(Beginning of GIVEN INFORMATION)

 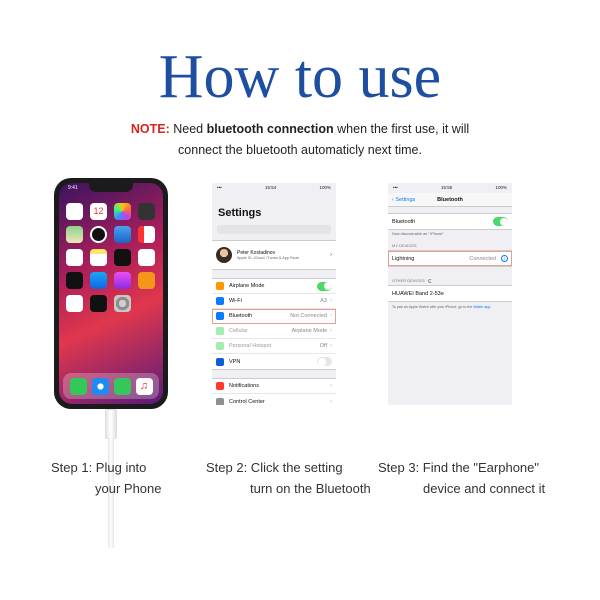 I want to click on app-icon: 12, so click(x=98, y=212).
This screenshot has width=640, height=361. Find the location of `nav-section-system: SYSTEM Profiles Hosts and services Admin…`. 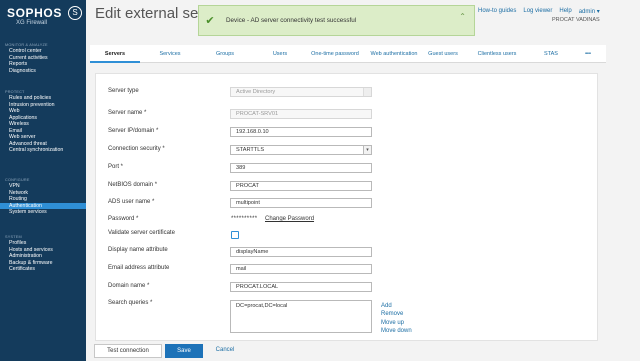

nav-section-system: SYSTEM Profiles Hosts and services Admin… is located at coordinates (43, 254).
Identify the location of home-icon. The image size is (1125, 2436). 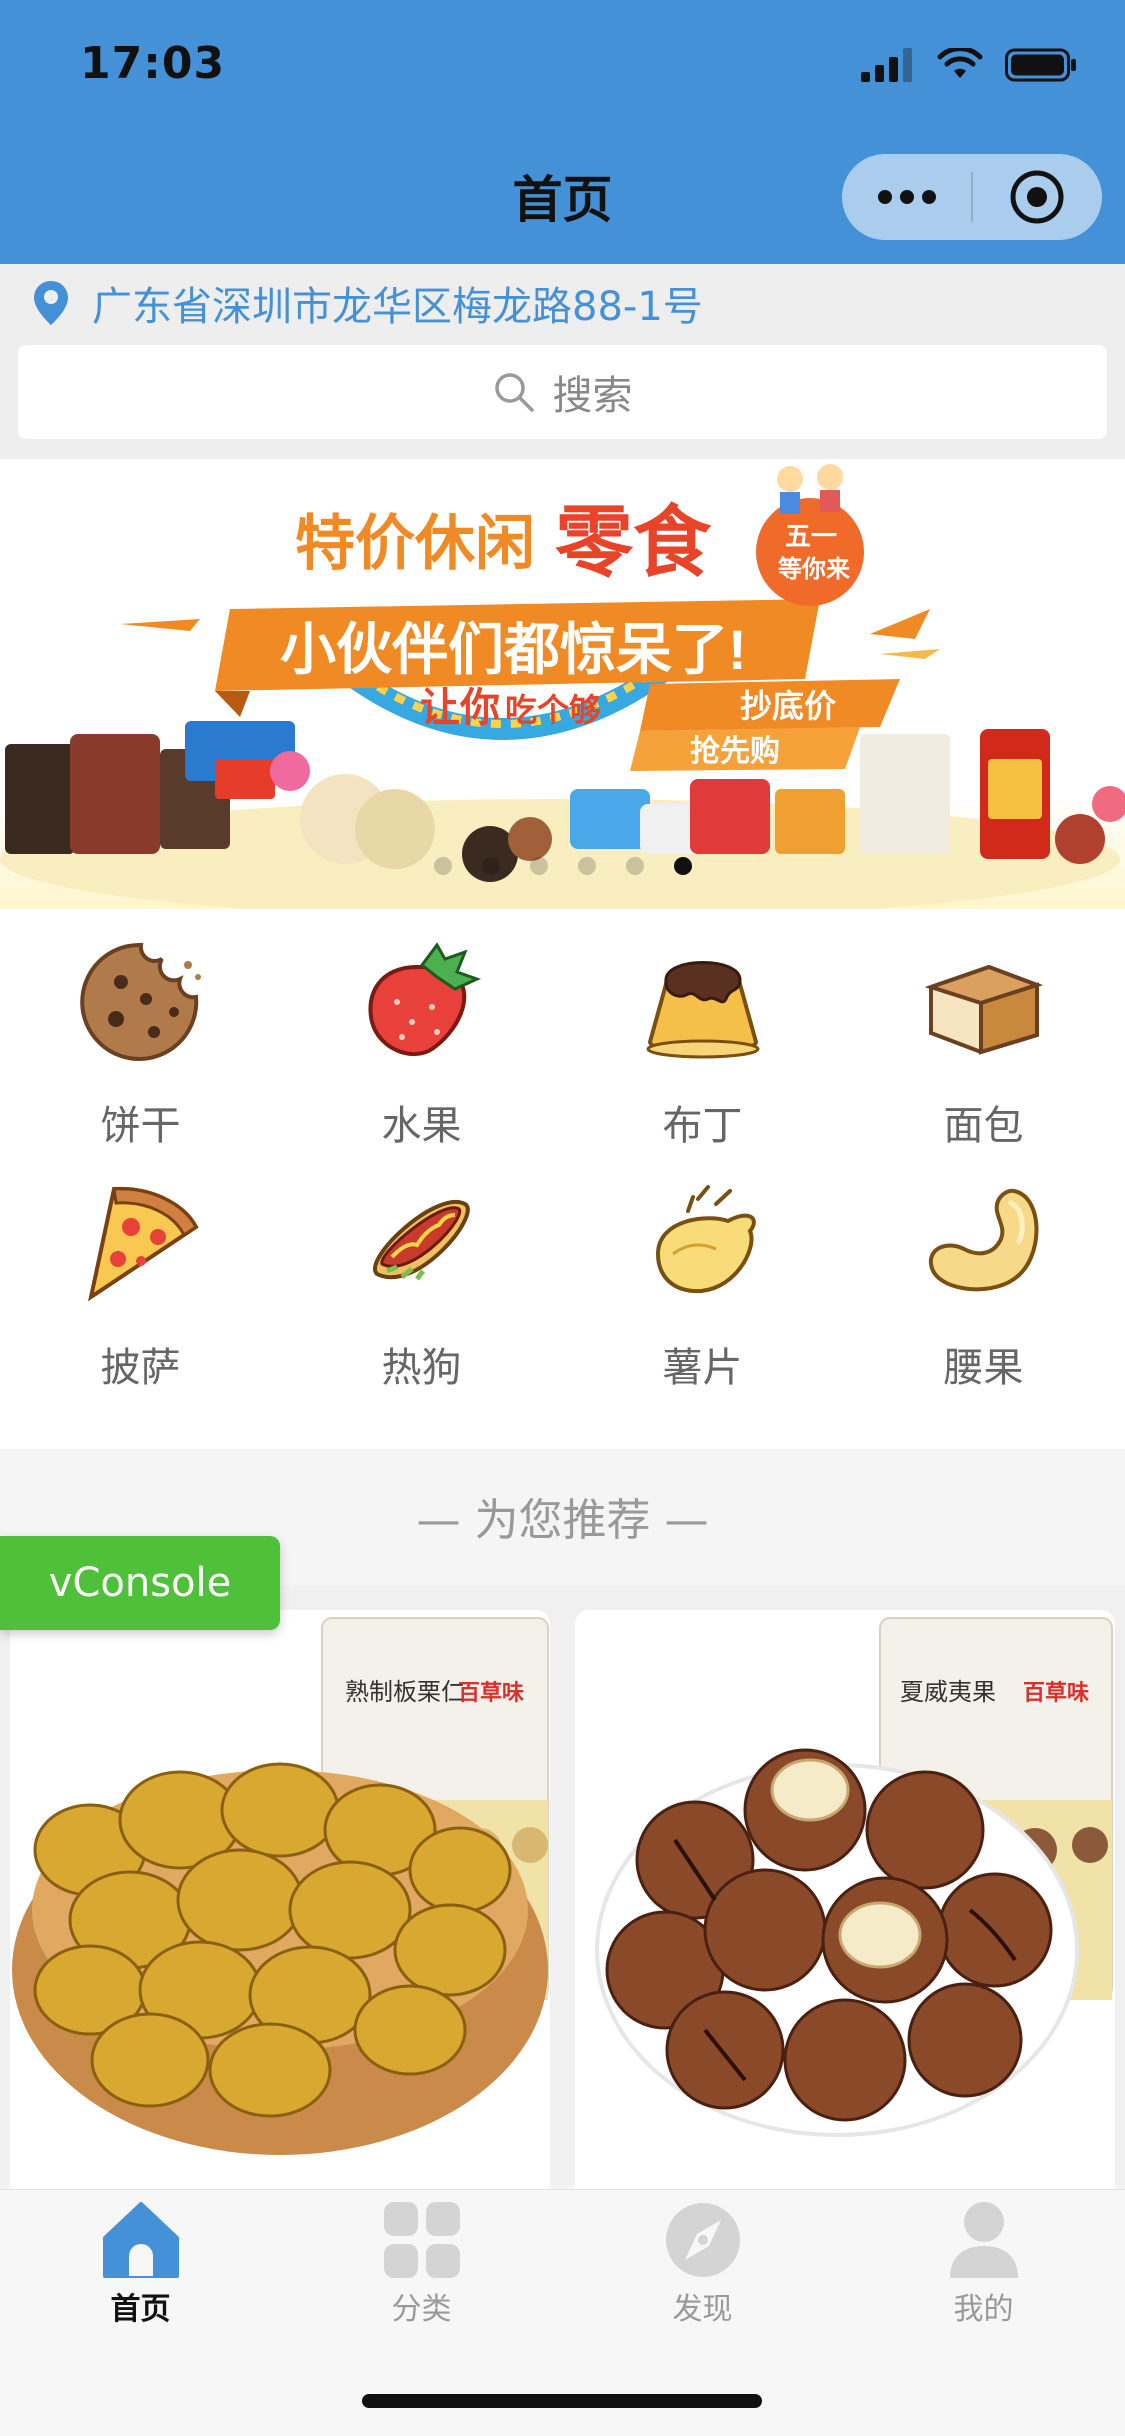
(140, 2240).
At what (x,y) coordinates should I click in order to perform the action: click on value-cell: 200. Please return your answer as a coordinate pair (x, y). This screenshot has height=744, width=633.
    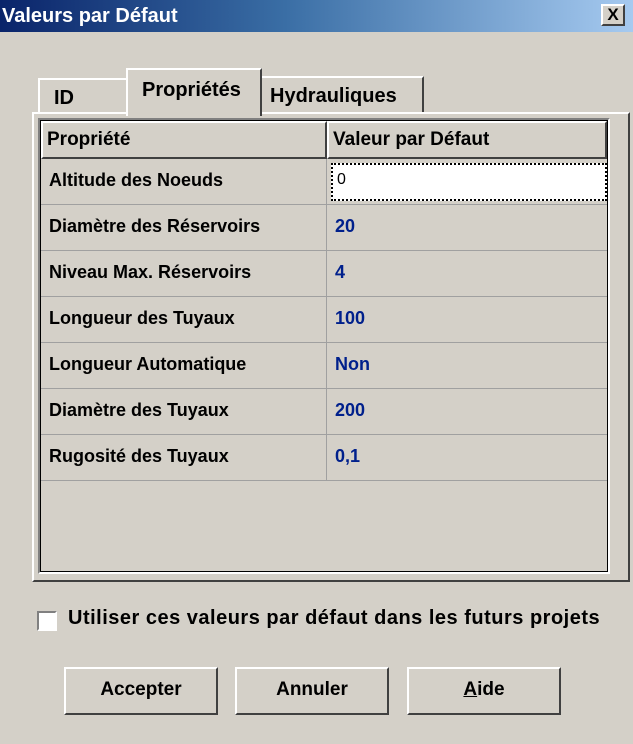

(End of GIVEN INFORMATION)

▶ _REQUEST_: Please put every line of the material above into a JSON list of strings, one string per line, skipping blank lines and leaving the pictures out.

▶ _RESULT BELOW_:
[
  "  I want to click on app-icon: 12, so click(x=98, y=212).",
  "This screenshot has width=640, height=361. Find the location of `nav-section-system: SYSTEM Profiles Hosts and services Admin…`. ",
  "nav-section-system: SYSTEM Profiles Hosts and services Admin… is located at coordinates (43, 254).",
  "Identify the location of home-icon. The image size is (1125, 2436). ",
  "(140, 2240).",
  "At what (x,y) coordinates should I click in order to perform the action: click on value-cell: 200. Please return your answer as a coordinate pair (x, y). This screenshot has height=744, width=633."
]